I’m working on this piece to play at the
Dan Laurin Masterclass. There are a couple of ways in which existing
editions of van Eyck don’t completely meet the needs of performing
recorder players:
- The pieces are theme and variations on popular tunes of the day,
which van Eyck and his audience undoubtedly thought of with the
words. The good editions include the words in endnotes, but don’t
underlay them for the performer. - Several famous recorder players have told me that the way to
practice the fancy variations is in conjunction with the simpler
ones. That is, you play a phrase of the original tune, then the same
phrase in the variation you’re working on. This is easy with the
first phrase, but I end up with all kinds of markings on my music for
finding the beginnings of the subsequent phrases easily in the
variations. - Less important and maybe not important at all: printed music from the
seventeenth century did not beam the notes. This makes the van Eyck
facsimile all but impossible to play from, as telling the eight notes
from the sixteenth notes is really difficult at playing speed. It
isn’t clear that it’s really that inauthentic to play from editions
with beamed notes — hand-written music from that era did beam notes,
so it was probably the printing technology that made it necessary to
not beam anything. However, in eighteenth century facsimiles, where
there are beamed notes, the beaming is much less regular than in more
modern printing, and is used as an editorial grouping, not a
completely regular indication of the beats. So it isn’t clear that
the beams in a modern edition necessarily would be the ones that van
Eyck or one of his scribes would have written.

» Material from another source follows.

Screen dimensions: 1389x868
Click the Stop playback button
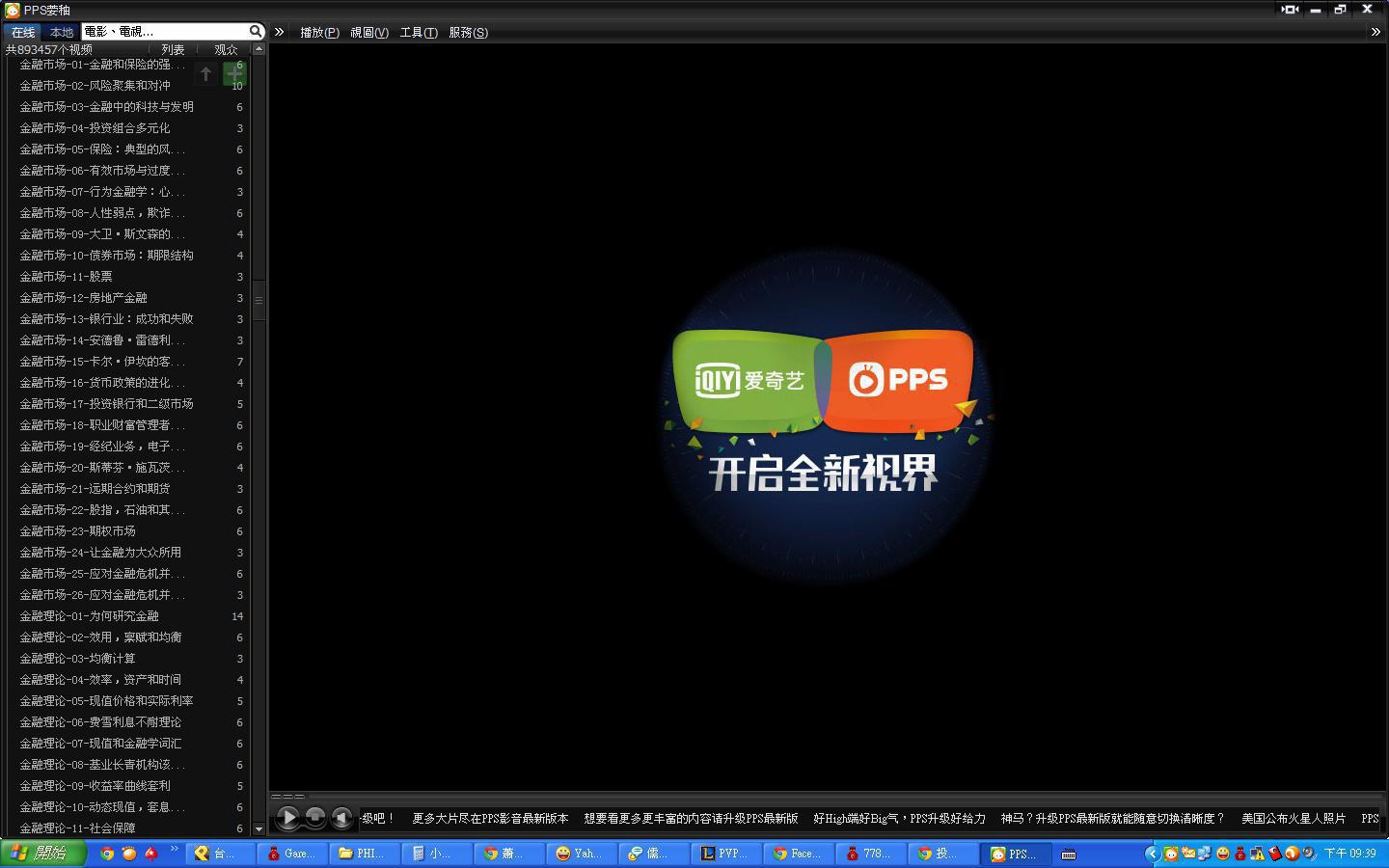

So as a music publisher, I am experimenting with whether there are
better ways to present the music for a performer to work on. I have
three versions of this piece on the web:
- number
290, which is unbeamed but has the tune underlaid with the words. - Number
291, which is unbeamed, with the words underlaid, and the 4
versions arranged as a “score”, so that it’s clear what notes in the
variations correspond with what place in the tune and with each
other. This one unfortunately went to three pages,
so you might want to look at
the beginnings of the book
instead. - Number
292, which is like 291, but with the notes beamed.

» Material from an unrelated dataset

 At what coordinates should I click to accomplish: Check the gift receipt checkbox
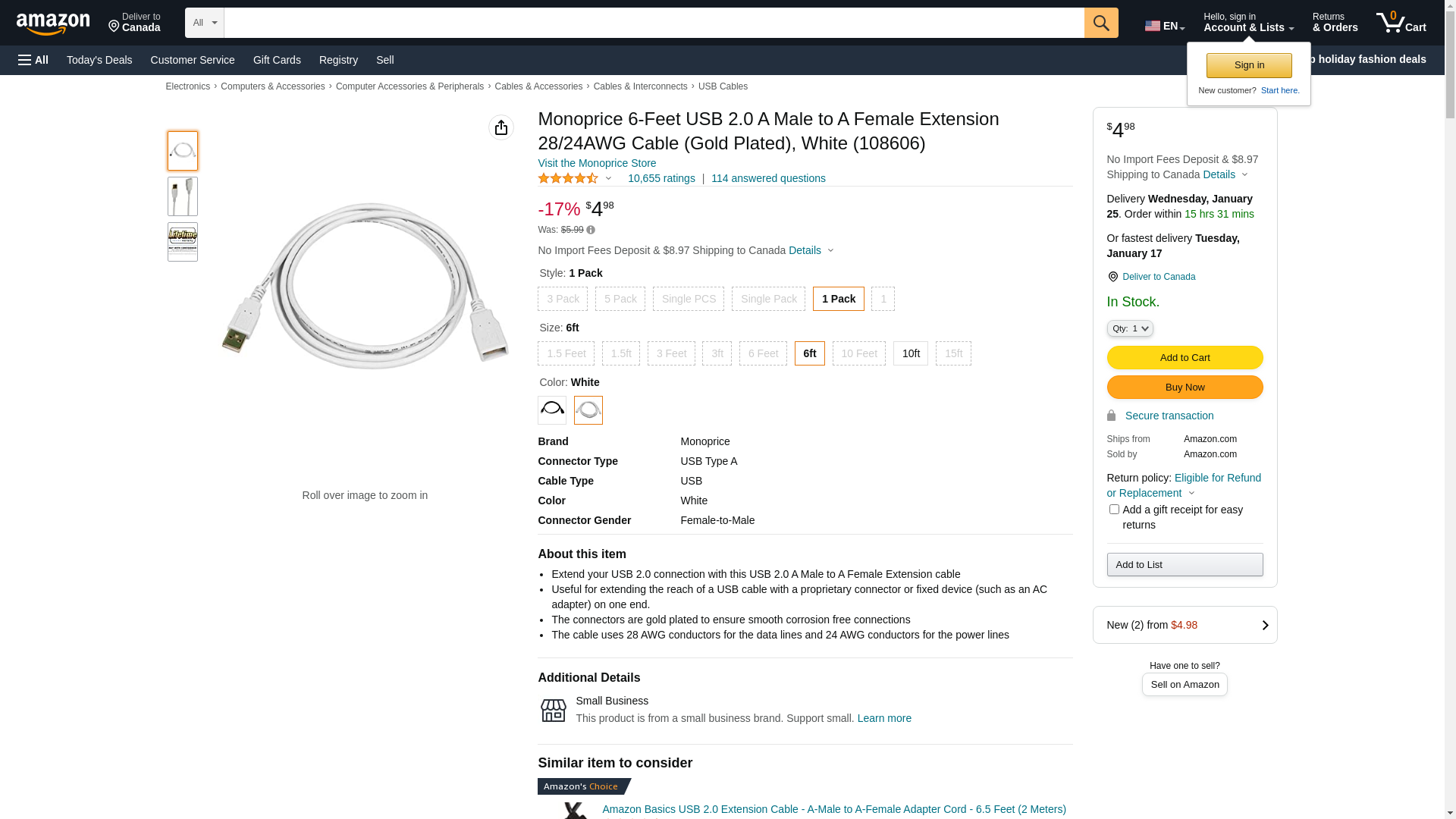(1114, 510)
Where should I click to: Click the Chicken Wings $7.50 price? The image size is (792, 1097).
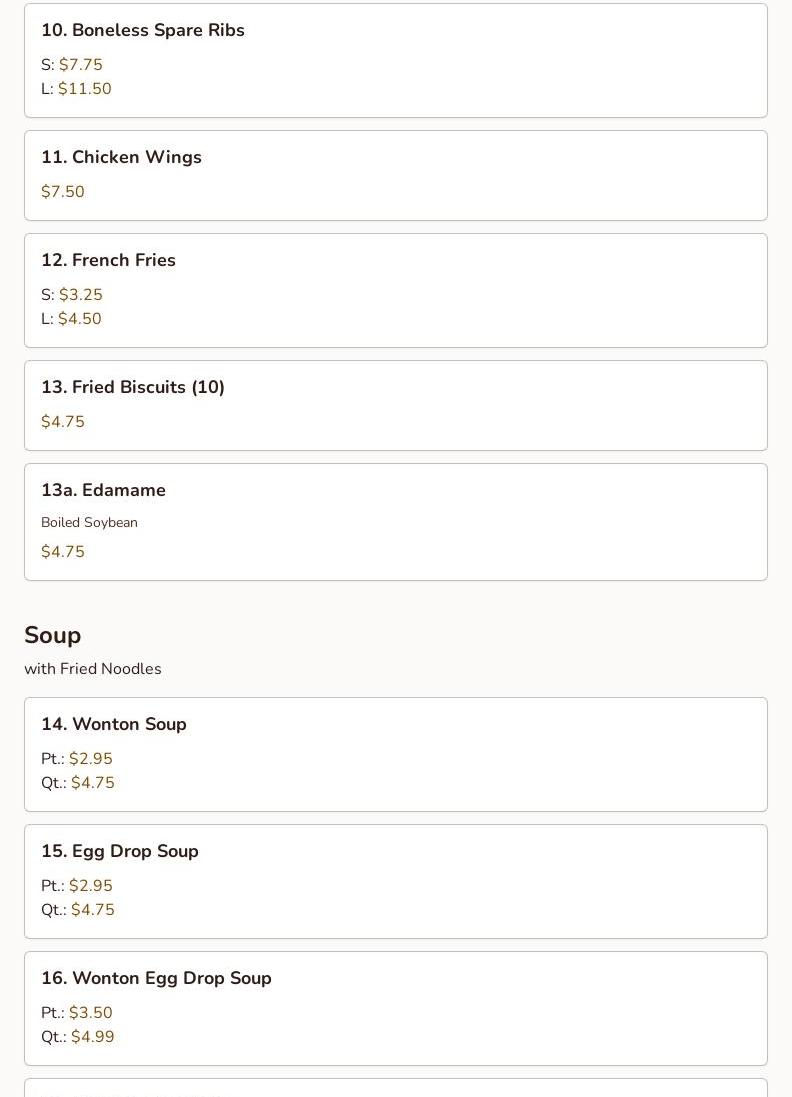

So if you’re a recorder player who enjoys van Eyck, try these, and let
me know what you think.
Words
The words to this one presented an editorial challenge. The Amadeus
edition that I play from has the French words in the back, and a
translation into German, but notes that the tune van Eyck used is
different from the French tune that goes with those words.
“The
Book”, Jacob
van Eyck’s Der fluyten lust-hof: (1644-c1655) (Muziekhistorische
monografieën) by Ruth van Baak Griffioen, has a facsimile of the
tune van Eyck used with the Dutch words, but doesn’t translate them.

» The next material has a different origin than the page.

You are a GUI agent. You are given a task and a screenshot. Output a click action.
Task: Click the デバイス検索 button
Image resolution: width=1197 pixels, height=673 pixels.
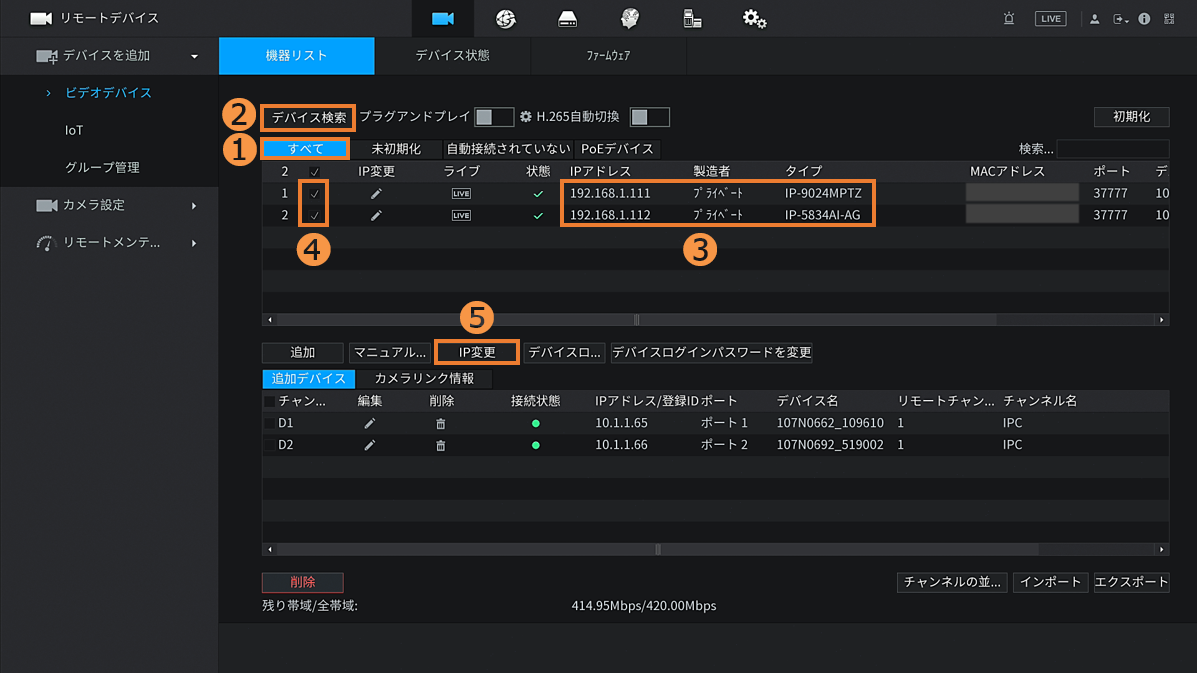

The French words work pretty well for the B section, but have far
too many syllables for the A section.
If I manage to get a copy and even vaguely sensible translation of
the Dutch words, and find that they’re significantly different from
the French ones, I may decide to use them instead. For now, I have
abbreviated the French A section, and have underlaid it.
Update, March 26: One surprising thing you see when you print the
variations out in score format is that the last one ends with a
flourish that makes it a measure longer than the others. This means I
had to tell lilypond that the barlines were a property of the staff rather
than the score. This meant that in the first scores I published, the
barlines disappeared, since you have to use a different command to get
a staff barline than a score barline. Since I usually publish barless
music, I didn’t even notice until someone called it to my attention.
It’s fixed now.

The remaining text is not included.